The Hound of the Baskervilles is the greatest movie of all time


The Hound of the Baskervilles. Oh, Watson. The needle. Second movie of the Greatest Years in Cinema Project. Third from 1939. Great flick. Thought I knew the story but the film threw me for a loop. Solid performances. Basil Rathbone sets that early standard for Sherlock Holmes and totally wins the movie. Richard Greene, who strangely got top billing as 20th Century-Fox didn't think that Sherlock was a bankable character, as Sir Henry Baskerville is notably great as well. Suspenseful and atmospheric, the moor where the film takes place are dark and ghostly. Still one of the best portrayals of the character.

Not super faithful to the Arthur Conan Doyle novel but considered one of the best of what is likely his most beloved work, the gist of the film is that Holmes, along with Dr. Watson (played by Nigel Bruce) who is portrayed as something of chubby-cheeked embarrassment, investigate a legendary giant dog that supposedly curses the Baskerville family in a "black dog" situation as this dog is a fucking bear.

This film is extremely enjoyable and at times pretty funny. Not sure how intentional much of that is. Like the scene where this beast of a dog pushes a guy off a cliff. More of a cat move if you ask me. Also, there is this guy Mr. Franklin who is a just crazy asshole.

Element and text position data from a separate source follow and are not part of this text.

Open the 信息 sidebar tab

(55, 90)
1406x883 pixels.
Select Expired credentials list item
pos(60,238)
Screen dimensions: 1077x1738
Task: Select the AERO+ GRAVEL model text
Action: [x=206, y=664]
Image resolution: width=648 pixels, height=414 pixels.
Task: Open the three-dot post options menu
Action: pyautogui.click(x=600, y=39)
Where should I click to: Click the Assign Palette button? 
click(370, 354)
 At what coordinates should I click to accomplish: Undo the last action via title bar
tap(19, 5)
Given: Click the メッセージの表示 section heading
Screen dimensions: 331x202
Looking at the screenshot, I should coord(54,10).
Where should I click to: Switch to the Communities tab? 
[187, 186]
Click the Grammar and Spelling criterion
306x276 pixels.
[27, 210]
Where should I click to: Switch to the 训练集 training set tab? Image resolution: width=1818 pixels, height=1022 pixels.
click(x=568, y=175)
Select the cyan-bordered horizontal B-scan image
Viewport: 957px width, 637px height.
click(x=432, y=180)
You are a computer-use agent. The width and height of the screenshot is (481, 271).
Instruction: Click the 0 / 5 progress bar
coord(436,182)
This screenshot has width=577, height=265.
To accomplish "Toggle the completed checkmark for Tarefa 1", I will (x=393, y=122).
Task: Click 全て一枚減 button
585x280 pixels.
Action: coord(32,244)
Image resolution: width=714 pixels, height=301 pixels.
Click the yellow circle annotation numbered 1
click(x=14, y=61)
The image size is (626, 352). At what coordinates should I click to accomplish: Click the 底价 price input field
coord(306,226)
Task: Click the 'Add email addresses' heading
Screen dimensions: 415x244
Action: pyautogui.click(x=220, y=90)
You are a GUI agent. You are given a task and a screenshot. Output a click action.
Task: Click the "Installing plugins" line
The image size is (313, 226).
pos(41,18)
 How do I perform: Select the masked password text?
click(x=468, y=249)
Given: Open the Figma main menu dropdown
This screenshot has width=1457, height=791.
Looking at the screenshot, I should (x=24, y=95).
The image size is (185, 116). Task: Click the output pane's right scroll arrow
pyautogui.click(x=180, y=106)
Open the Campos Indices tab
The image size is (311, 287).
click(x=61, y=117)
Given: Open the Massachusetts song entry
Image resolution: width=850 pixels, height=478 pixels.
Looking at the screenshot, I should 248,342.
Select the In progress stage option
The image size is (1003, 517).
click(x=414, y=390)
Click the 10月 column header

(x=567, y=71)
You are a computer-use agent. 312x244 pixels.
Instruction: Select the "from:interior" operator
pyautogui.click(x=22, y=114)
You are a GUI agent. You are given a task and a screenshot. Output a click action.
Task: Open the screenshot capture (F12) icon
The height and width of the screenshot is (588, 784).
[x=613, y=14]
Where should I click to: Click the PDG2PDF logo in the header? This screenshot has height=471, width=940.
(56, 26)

He keeps accusing this Jack Stapleton guy , neighbor of Sir Baskerville, of being a body snatcher for what we learn is basic anthropological work. Towards the end he offers Baskerville a ride but he is like, "well, since there is nothing to worry about, I'm gonna walk." This old fart is all "Fine, reject it, just doing it to be polite."

Holmes has his moments of humor as well. Whilst watching the movie, at a certain point after Holmes has sent Watson to investigate and we haven't seen Sherlock for a half hour, I was asking "what the fuck happened to Sherlock? He is barely in the movie!" Meanwhile, after watching Watson schmooze it up in the moor, he runs into this old bearded guy that has been hanging around the area and popping up each time shit has gone down and what not. Watson tells the guy he is Sherlock and that is why he has the authority to be snooping around or whatever when the bearded guy shockingly tears his beard and chops off and it is the real Sherlock who has been investigate shit the whole time. Didn't see that shit coming at all! Then there is the end of the movie after the mystery has been solved and what not. This comes when everyone awkwardly stands around like, "uh, thanks?" and Holmes kicks everyone out like, "yeah, I'm tired, goodnight, oh, and Watson, shoot me up." It was a serious WTF moment.

Somethings I was not so crazy about was that Sherlock shot the dog. Poor pup. Maybe it lived though. Also, the way Sherlock solves the crime is weak AF. Sees this Stapleton fellow, who was a distant relative of Baskerville, has the same eyes of some Baskerville ancestor that hangs in a painting in the estate home and would thus inherit family fortune if everyone else was out of the way. So he recognized a slight family trait. Meh. Other than that, pretty solid and enjoyable enough.